TUPÃ
Tupã é nome indígena,
dizem que significa trovão. No tempo de um dia que o cronista esteve nessa
cidade, não ouviu uma manifestação sequer desse fenômeno da natureza. O trovão
estava mudo, ou quieto ou indisposto ou irascível ou de algum modo que o
cronista não soube adivinhar. Talvez o trovão não tenha modo. Os índios devem
estar mais perto do trovão do que o cronista. O trovão deve se manifestar para
eles. Suposição. O trovão deve preferir falar aos dizimados, aos sobreviventes,
aos remanescentes. O trovão deve falar a quem acredita nele. Certeza. O trovão
lembra aos índios o que eles ainda podem. Os índios querem ser antes e depois.
Os índios são. O trovão embala a vinda deles. O trovão garante a volta deles. O
trovão traz o começo dos tempos e o futuro deles. O trovão instaura o presente.

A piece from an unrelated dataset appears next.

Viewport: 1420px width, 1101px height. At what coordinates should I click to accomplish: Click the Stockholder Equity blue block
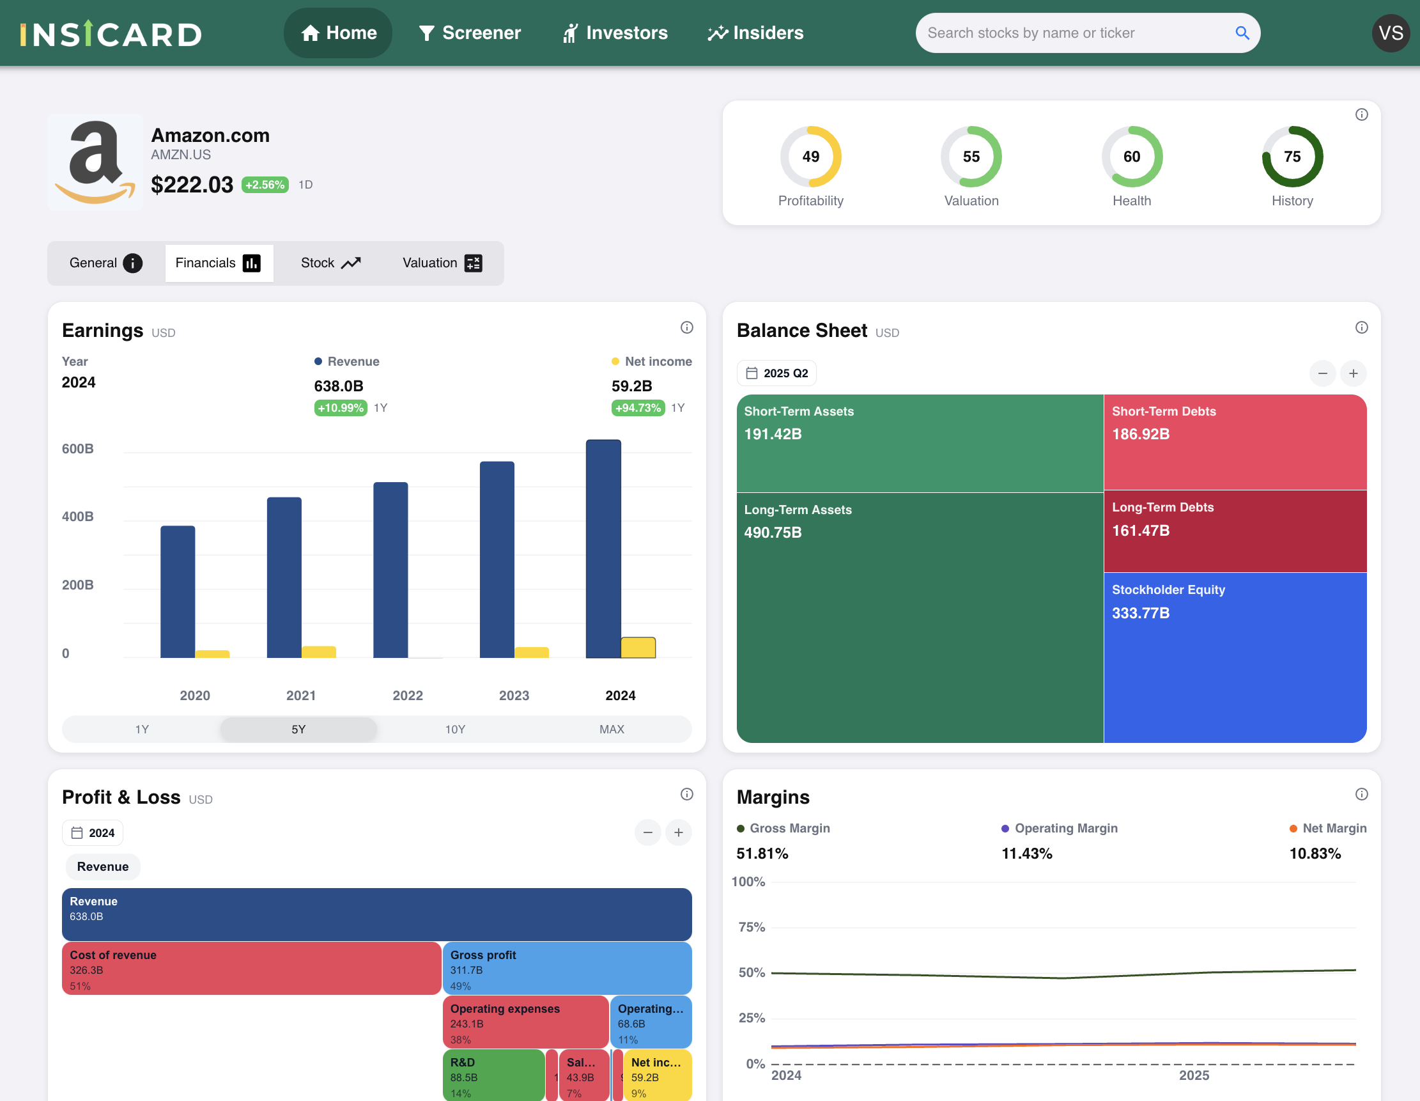pyautogui.click(x=1235, y=657)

Os índios experimentam o trovão e buscam o que ainda resta deles, nele. O
trovão escolhe a quem fala. O trovão escolhe a quem continua falando. É quase
certo. O trovão fala aos índios. Alguns índios falam o trovão. Os Kaingang de
Tupã estão reaprendendo a falar o trovão com Kaigangs do Sul, do Paraná; os
Krenak com outros Krenak. O trovão é independente da vontade do cronista. O
trovão não está nem aí para o cronista. Não se pega um trovão como se bate no
ombro ou se pergunta algo. O trovão não fala como a moça simpática, Uiara
Potira, do Museu Histórico e Pedagógico Índia Vanuíre. O trovão não é
prestativo. O trovão não é educativo. O trovão não é pedagógico. E não é porque
troveja que seja um mistério passível de revelação. O trovão fala outra língua.

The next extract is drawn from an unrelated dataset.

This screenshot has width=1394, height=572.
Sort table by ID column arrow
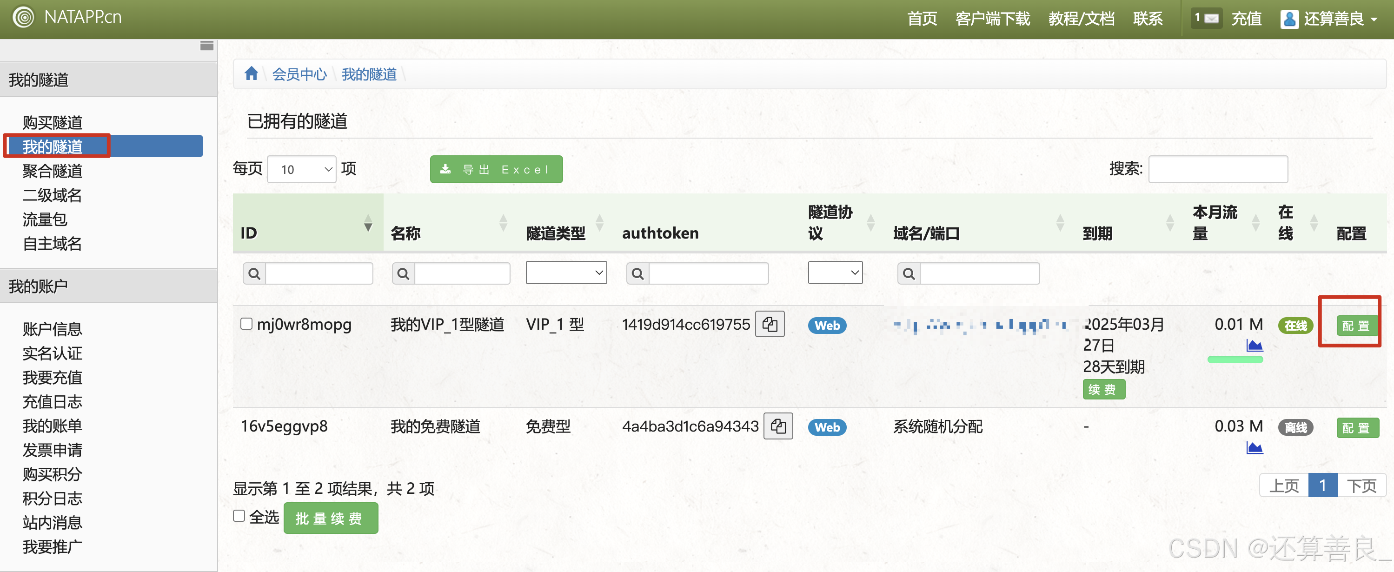368,223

Quem barateia o trovão não chega a ele. Os Kaigang e os Krenak não barateiam o
trovão. O trovão é o trovão. O trovão troveja no céu, acima do cronista. O
trovão é falado pelos Kaigang e Krenak, mesmo que eles tenham desaprendido a
falar kaingang e krenak. O trovão não pode ser contido. O trovão não manda
avisar. O homem branco está muito longe daquele trovão original que ainda
assoma a cidade, quando quer. Os índios estão em busca desse princípio de
trovão. O homem branco quis fazê-los esquecer do trovão. O homem branco
repreendia o índio que falasse trovão em Kaingang e em Krenak. O homem branco
forçou o índio a esquecer o trovão e aprender português. Hoje, o homem branco
estranha que o índio fale português. Hoje, o homem branco não acredita no índio
que só fale português ou fale muito bem o português. Hoje, o homem branco quer
que o índio fale trovão em Kaikang e Krenak para ser índio. O índio fala o que
quiser. Hoje, os índios reaprendem a falar trovão em Kaigang e Krenak porque
querem. Os índios resgatam os índios, e não é para agradar ninguém. O índio não
veio ao mundo para agradar, como o trovão também não. O homem branco vestia o
índio nu diante do trovão. Hoje, o homem branco quer que o índio fique pelado
diante do trovão para ser índio. O índio fica pelado se quiser. O índio é como
o índio é. Os índios não entendem o branco. Quando o índio vira outra coisa
índia pelo contato com o homem branco, ele quer que o índio volte a ser aquele
índio da descoberta do Brasil, sem esconder as vergonhas. O índio esconde o que
quiser. As vergonhas do índio são do índio. As vergonhas dos índio não são
vergonhas para o índio. Não se controla o índio. O índio não se deixa
exterminar. O índio escapa. O índio entra no Museu do Índio e desarruma o
Museu, só por entrar. O trovão não precisa combinar com o trovão. O trovão não
marca entrevista. O cronista não esteve com o trovão, só ouviu dizer. Os índios
têm direitos autorais. O trovão também. Quem quiser saber do índio que pague. O
índio não se barateia. O índio não quer espelho. Nem o índio nem o trovão estão
na vitrine. O trovão é a língua materna. A língua materna volta a trovejar na
boca do índio. O índio não dá entrevista, ele está muito ocupado com o trovão.
Trovão tem nome branco, dizem que significa Tupã.